What is being asked — The line holding "Click the Rock" and all lines that follow it to the end of the data: return these exactly, and nothing more.

Stored data
--------

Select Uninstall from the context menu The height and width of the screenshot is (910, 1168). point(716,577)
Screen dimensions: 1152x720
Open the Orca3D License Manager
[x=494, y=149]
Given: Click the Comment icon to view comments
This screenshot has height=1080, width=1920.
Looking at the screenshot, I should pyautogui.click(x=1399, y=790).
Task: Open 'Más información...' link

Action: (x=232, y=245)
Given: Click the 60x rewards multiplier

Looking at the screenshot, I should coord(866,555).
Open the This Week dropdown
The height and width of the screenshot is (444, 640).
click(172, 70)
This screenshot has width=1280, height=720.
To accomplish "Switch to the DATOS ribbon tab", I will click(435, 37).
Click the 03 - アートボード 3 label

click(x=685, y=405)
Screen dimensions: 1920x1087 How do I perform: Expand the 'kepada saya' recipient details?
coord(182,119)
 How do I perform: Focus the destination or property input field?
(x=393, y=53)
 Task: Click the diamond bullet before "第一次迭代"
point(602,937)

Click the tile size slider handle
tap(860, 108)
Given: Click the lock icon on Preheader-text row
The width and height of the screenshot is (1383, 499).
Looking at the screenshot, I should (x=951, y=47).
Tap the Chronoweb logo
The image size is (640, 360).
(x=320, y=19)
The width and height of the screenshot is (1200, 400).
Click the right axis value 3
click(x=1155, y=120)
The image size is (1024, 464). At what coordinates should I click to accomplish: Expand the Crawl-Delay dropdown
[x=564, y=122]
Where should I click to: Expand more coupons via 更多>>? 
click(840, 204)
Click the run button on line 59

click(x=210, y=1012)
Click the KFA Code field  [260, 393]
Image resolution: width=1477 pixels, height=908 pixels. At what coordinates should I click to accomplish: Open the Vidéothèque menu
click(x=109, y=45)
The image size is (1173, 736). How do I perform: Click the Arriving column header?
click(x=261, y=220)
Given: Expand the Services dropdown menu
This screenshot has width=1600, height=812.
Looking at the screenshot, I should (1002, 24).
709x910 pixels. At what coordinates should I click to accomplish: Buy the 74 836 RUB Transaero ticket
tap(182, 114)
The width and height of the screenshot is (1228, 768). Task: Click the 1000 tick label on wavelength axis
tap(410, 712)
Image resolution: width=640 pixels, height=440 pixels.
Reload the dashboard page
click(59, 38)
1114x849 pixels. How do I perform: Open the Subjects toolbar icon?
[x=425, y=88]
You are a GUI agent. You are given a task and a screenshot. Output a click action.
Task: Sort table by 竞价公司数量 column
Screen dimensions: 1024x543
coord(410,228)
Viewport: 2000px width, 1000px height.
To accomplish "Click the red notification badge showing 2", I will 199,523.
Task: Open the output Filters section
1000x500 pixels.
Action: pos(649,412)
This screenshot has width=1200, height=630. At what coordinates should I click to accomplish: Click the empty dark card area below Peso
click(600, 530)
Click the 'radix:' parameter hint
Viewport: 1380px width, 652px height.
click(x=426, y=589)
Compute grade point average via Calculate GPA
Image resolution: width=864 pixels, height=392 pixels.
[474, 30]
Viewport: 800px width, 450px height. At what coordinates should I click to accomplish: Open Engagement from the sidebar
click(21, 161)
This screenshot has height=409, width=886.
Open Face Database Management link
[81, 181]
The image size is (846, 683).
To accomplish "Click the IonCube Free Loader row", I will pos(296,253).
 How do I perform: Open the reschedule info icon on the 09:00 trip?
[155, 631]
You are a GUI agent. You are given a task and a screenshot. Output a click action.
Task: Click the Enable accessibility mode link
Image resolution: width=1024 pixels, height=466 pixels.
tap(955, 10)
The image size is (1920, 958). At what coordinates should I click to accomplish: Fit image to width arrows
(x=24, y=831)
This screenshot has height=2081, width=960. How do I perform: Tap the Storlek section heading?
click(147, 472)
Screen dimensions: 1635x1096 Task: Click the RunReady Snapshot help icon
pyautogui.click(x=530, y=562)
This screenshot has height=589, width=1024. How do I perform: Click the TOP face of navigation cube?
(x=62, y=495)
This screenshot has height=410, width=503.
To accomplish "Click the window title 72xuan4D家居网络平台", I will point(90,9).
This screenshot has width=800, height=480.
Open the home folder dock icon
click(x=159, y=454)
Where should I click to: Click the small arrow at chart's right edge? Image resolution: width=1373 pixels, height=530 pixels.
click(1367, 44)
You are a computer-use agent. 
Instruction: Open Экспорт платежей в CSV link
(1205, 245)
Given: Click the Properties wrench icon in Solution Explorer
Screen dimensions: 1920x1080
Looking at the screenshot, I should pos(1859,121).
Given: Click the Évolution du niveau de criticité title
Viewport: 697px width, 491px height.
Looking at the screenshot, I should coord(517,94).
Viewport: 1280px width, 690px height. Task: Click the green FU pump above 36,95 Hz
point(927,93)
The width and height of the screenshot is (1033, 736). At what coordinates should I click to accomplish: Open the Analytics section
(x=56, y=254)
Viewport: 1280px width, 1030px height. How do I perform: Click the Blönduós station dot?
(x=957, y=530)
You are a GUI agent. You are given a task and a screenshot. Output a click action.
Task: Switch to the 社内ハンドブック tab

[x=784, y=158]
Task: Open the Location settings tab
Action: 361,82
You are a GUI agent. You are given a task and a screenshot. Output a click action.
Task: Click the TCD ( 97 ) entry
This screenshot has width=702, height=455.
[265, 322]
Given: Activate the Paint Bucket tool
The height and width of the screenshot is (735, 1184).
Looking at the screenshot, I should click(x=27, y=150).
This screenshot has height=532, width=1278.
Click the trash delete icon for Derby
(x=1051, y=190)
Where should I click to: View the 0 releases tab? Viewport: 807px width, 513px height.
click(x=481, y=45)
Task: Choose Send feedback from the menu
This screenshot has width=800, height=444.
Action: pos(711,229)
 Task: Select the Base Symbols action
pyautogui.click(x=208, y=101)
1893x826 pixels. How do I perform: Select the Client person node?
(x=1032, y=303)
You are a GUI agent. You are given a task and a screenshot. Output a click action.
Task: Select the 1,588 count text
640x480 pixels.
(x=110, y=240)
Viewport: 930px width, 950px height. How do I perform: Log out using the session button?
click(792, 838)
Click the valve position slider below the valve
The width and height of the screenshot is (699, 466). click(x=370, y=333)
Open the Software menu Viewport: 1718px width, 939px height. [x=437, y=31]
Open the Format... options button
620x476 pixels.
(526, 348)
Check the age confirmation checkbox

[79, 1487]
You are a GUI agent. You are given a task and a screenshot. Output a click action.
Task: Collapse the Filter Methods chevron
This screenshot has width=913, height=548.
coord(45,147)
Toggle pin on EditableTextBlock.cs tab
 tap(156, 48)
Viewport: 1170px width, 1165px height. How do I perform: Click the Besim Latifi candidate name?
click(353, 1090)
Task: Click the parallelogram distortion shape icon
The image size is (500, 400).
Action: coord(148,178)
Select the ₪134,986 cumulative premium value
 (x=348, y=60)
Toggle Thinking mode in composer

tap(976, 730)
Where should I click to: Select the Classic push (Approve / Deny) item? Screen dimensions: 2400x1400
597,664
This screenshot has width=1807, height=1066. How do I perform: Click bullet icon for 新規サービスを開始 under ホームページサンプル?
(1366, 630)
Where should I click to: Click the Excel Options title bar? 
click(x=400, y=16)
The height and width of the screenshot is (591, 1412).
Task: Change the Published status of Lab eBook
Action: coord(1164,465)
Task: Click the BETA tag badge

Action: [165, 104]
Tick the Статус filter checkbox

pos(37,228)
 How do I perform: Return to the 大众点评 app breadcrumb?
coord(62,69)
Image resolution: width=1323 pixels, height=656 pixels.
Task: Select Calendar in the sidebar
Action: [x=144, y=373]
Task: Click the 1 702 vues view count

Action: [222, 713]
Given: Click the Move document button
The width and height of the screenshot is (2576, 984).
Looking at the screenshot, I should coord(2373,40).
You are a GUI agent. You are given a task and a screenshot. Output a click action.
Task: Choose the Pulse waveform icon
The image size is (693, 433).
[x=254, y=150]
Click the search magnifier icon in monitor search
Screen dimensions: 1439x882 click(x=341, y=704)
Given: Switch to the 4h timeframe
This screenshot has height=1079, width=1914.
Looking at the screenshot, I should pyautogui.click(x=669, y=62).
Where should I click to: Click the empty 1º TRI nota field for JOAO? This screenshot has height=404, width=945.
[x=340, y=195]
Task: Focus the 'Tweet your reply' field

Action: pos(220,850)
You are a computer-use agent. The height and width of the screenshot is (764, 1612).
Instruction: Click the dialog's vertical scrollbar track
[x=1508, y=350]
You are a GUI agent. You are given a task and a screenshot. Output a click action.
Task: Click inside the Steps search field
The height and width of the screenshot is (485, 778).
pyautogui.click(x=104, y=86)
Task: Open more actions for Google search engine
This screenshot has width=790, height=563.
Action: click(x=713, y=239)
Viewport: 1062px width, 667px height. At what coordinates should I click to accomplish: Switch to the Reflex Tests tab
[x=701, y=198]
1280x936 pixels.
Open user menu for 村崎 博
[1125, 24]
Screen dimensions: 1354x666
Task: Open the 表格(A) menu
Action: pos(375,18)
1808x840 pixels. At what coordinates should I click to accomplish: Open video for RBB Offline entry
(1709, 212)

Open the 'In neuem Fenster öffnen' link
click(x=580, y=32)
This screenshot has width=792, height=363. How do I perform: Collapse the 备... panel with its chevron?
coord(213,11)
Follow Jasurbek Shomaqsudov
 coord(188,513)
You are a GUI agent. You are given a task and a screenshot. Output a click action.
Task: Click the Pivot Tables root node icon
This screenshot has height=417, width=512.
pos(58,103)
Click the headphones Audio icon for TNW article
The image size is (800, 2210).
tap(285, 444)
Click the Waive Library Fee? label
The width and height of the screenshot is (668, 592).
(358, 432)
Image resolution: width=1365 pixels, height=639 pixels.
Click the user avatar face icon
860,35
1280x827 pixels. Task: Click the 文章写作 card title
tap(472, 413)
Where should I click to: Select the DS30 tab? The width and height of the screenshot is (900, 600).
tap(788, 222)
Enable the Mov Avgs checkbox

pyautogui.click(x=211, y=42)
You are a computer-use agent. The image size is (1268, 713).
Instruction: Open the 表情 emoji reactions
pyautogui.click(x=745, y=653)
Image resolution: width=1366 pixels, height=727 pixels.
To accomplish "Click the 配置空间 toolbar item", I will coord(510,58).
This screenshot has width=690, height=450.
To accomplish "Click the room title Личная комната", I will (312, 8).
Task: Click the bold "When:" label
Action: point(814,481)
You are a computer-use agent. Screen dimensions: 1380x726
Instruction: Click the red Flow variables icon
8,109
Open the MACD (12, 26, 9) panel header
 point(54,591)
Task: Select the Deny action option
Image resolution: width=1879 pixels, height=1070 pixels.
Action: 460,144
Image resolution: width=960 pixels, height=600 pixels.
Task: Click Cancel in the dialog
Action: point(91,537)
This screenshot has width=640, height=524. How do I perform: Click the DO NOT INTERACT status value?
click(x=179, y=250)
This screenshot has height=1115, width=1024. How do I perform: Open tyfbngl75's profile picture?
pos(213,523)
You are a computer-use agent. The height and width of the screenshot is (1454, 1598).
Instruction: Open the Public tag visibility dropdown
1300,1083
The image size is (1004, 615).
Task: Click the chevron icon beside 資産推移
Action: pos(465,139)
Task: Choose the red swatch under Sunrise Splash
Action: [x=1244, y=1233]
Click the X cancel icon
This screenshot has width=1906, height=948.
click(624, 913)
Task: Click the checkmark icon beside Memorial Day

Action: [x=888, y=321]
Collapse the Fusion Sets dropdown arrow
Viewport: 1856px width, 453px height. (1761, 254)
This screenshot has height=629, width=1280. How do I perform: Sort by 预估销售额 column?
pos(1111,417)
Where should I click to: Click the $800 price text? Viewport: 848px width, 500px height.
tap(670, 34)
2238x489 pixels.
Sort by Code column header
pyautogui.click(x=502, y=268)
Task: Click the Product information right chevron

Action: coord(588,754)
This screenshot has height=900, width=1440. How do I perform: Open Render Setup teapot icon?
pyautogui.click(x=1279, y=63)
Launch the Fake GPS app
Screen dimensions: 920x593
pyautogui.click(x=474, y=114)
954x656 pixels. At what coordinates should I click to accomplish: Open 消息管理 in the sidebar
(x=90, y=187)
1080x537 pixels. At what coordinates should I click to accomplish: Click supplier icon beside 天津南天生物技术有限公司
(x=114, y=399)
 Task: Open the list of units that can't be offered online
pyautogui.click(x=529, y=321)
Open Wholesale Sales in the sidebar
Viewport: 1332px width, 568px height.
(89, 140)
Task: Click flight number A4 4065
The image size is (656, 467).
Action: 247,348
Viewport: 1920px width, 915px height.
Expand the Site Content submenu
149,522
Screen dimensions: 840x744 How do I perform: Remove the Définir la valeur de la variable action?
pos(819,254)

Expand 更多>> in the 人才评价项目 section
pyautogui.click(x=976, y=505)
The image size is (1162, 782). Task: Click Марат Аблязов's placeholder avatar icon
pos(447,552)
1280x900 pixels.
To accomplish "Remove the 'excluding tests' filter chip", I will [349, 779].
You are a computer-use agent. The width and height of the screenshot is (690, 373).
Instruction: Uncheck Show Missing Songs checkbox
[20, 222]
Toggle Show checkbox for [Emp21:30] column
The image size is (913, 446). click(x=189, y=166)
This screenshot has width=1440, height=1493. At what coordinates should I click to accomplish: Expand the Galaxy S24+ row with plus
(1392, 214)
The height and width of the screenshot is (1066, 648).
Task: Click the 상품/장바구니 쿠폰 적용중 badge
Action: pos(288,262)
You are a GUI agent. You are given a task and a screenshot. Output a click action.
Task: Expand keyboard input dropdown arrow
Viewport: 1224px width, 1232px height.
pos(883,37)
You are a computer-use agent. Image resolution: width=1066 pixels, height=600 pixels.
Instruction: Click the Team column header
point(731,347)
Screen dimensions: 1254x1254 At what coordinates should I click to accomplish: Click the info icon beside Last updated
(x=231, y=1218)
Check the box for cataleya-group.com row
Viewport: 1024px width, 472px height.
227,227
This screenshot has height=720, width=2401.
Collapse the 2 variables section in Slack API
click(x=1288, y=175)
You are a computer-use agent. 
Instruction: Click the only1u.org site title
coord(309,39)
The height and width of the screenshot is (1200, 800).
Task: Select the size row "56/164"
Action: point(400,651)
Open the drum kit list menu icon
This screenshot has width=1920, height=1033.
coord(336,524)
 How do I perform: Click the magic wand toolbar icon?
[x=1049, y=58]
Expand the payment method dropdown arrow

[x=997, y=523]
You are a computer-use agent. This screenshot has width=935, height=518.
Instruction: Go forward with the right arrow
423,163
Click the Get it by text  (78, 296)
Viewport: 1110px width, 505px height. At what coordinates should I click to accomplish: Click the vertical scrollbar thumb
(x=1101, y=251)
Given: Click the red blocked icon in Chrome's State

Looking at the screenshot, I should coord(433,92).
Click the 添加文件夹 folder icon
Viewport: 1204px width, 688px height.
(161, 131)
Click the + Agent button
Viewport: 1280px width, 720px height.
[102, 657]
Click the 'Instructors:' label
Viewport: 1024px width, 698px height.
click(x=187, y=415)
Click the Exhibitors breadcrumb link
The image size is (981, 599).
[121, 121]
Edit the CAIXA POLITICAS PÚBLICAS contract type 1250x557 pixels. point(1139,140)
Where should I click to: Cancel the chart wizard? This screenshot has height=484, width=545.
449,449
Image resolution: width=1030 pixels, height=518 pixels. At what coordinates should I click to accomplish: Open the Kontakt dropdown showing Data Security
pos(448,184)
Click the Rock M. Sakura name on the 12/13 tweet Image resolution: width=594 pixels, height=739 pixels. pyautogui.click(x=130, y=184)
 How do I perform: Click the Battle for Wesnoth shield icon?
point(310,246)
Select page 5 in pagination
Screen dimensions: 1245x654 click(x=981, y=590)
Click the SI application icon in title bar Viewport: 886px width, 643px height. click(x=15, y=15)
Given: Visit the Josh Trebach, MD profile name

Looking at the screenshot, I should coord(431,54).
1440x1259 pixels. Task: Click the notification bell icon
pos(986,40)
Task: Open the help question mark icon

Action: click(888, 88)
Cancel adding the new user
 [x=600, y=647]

--------

Answer box —
Click the Rock M. Sakura name on the 12/13 tweet Image resolution: width=594 pixels, height=739 pixels. pyautogui.click(x=130, y=184)
 How do I perform: Click the Battle for Wesnoth shield icon?
point(310,246)
Select page 5 in pagination
Screen dimensions: 1245x654 click(x=981, y=590)
Click the SI application icon in title bar Viewport: 886px width, 643px height. click(x=15, y=15)
Given: Visit the Josh Trebach, MD profile name

Looking at the screenshot, I should coord(431,54).
1440x1259 pixels. Task: Click the notification bell icon
pos(986,40)
Task: Open the help question mark icon

Action: click(888, 88)
Cancel adding the new user
 [x=600, y=647]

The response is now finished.